Issus d’une génération qui a été formée dans cette culture de la transgression créative, les architectes d’MVRDV n’ont plus besoin des étiquettes «postmoderne» ou «déconstructiviste» pour légitimer leur disposition à bousculer les règles. Après s’être attaqués aux principales conventions esthétiques ou tectoniques, ils ont décidé de s’en prendre à l’ultime, la plus difficile à renverser : la construction en tant que finalité ultime de la critique. Construire pour MVRDV revient à questionner, par une réalisation, la raison d’être et les modalités d’usage d’un bâtiment. Il n’est pas rare que ce questionnement prenne le dessus sur l’instinct bâtisseur.
Ainsi, ils n’hésitent pas à s’investir dans des hypothèses qu’ils savent condamnées. En 2000, faisant alors partie des quatre derniers projets retenus pour la réfection des Halles de Paris, ils maintiennent leur proposition d’un sol en verre sur lequel pousseraient des arbres. Stratégie médiatique ou mauvais calcul de leur part, leur proposition est caractéristique de leur esprit provocateur. 
Plus radicale encore, leur proposition pour les Jeux Olympiques de Londres, pousse le principe de densité à ses limites en proposant une tour de stades: un empilement spectaculaire pour l’événement, qui ne cache pas sa démesure. Si ces hypothèses ne visent pas la réalisation, elles ont le mérite d’ouvrir des voies à d’autres projets, moins provocateurs, mais tout aussi novateurs. 
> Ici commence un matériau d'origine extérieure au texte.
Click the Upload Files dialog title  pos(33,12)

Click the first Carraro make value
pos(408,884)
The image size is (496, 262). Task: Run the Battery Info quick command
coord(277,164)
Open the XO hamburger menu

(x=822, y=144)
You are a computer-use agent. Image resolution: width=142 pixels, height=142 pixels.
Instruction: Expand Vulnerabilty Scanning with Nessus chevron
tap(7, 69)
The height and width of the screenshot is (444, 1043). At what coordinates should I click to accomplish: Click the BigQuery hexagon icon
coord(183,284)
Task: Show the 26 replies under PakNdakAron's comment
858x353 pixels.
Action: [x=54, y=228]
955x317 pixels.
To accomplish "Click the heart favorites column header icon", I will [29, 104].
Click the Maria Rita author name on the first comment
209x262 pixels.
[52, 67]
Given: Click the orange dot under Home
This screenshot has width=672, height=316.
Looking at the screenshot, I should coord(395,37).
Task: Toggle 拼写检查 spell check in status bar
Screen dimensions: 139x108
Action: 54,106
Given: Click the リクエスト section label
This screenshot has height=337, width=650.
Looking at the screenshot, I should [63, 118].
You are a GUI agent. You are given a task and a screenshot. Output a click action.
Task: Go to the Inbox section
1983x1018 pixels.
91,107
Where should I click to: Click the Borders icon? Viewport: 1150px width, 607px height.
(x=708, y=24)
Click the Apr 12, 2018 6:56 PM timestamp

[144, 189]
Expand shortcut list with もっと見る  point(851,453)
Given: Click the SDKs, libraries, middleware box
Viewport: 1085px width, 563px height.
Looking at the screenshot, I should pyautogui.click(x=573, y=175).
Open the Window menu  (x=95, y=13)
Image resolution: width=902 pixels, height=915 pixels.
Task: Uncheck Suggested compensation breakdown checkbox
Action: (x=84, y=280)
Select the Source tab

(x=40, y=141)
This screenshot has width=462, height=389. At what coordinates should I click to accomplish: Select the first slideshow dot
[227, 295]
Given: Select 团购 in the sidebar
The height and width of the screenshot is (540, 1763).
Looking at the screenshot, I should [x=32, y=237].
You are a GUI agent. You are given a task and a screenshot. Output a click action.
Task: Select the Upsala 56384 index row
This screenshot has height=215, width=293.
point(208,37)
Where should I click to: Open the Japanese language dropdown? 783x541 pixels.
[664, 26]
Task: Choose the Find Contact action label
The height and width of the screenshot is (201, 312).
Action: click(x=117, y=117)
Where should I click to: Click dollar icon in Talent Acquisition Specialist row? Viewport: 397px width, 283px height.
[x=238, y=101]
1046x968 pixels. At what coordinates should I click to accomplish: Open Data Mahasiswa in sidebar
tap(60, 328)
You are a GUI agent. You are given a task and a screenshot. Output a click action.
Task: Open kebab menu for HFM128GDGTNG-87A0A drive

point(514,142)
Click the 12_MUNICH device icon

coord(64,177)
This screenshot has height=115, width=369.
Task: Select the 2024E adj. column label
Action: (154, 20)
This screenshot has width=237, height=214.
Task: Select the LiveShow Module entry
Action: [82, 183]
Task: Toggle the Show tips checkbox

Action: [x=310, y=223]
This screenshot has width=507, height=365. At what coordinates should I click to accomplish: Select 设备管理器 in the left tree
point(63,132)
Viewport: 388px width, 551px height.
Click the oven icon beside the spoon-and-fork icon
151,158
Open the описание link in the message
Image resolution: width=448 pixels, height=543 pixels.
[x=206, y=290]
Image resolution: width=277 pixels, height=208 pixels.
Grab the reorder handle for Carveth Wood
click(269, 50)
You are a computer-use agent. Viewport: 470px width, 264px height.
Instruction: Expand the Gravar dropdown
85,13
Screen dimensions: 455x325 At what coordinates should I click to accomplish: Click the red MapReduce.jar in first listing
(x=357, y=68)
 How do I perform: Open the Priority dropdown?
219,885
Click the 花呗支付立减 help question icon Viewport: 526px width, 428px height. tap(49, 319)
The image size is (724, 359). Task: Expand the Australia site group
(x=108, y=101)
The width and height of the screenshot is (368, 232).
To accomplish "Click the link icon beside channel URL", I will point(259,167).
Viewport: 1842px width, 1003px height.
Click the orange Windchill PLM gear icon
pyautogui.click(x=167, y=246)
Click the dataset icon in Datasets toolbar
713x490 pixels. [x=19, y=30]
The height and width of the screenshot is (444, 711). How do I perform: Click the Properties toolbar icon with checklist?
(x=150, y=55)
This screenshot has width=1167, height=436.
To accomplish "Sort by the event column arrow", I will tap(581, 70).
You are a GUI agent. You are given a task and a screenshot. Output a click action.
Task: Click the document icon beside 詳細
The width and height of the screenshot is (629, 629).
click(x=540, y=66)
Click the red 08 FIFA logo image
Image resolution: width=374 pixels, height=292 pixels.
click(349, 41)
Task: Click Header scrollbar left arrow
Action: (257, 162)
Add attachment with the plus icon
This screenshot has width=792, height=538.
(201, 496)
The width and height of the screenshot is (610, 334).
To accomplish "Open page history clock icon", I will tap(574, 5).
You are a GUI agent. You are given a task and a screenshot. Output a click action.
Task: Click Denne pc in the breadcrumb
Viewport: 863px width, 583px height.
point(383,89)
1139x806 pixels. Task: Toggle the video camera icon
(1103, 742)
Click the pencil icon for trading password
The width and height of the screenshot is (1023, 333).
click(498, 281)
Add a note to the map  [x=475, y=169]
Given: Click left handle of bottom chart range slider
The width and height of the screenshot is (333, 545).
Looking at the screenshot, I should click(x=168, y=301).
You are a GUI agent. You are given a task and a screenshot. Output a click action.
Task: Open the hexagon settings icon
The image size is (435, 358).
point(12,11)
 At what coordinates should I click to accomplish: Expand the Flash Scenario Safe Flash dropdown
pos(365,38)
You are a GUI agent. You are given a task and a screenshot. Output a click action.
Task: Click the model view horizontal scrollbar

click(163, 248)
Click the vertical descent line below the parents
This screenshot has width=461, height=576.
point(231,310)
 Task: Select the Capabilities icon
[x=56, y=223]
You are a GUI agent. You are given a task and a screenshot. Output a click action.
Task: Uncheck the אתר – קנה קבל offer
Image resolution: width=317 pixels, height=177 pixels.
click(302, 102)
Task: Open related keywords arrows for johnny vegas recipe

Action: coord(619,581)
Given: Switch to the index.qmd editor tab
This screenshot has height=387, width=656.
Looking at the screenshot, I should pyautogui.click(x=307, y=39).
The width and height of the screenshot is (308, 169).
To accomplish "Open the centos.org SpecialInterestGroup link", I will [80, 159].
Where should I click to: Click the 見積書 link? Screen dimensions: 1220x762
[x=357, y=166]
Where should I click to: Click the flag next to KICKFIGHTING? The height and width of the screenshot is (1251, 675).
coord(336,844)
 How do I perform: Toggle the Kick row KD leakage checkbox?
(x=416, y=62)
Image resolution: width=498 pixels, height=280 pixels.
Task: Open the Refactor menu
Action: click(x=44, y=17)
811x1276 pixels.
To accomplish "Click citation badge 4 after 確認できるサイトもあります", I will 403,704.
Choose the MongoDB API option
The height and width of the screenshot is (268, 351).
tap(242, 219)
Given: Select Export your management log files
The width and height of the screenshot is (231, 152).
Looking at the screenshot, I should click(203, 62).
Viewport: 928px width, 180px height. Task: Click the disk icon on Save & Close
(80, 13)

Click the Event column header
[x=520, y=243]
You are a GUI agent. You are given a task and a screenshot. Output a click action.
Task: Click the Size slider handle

MVRDV s’inscrit ainsi dans la continuité d’une certaine déconstruction critique des années 80. Comme leurs prédécesseurs, ils s’efforcent d’introduire dans la forme d’un bâtiment des éléments qui permettent son décryptage. Seule différence : les transgressions tectoniques ou ornementales des pionniers (Bernard Tschumi ou Rem Koolhaas sont certainement les plus représentatifs de cette tendance) devaient rendre lisibles les paramètres qui déterminent une construction. Chez MVRDV, la pulsion critique va souvent jusqu’à la négation du projet. Comme les morceaux de plusieurs puzzles différents, leurs projets se juxtaposent sans faire corps. Reste une chose pour les relier : l’esprit critique qui en découle.
Dans un paysage globalisé où les gestes spectaculaires sont trop souvent légitimés que par la renommée de ceux qui les commettent, les transgressions de MVRDV préservent l’impératif d’un sens. A Hanovre, sur le site de l’Expo 2000, seul leur pavillon a été préservé. Ce n’est certainement pas un hasard.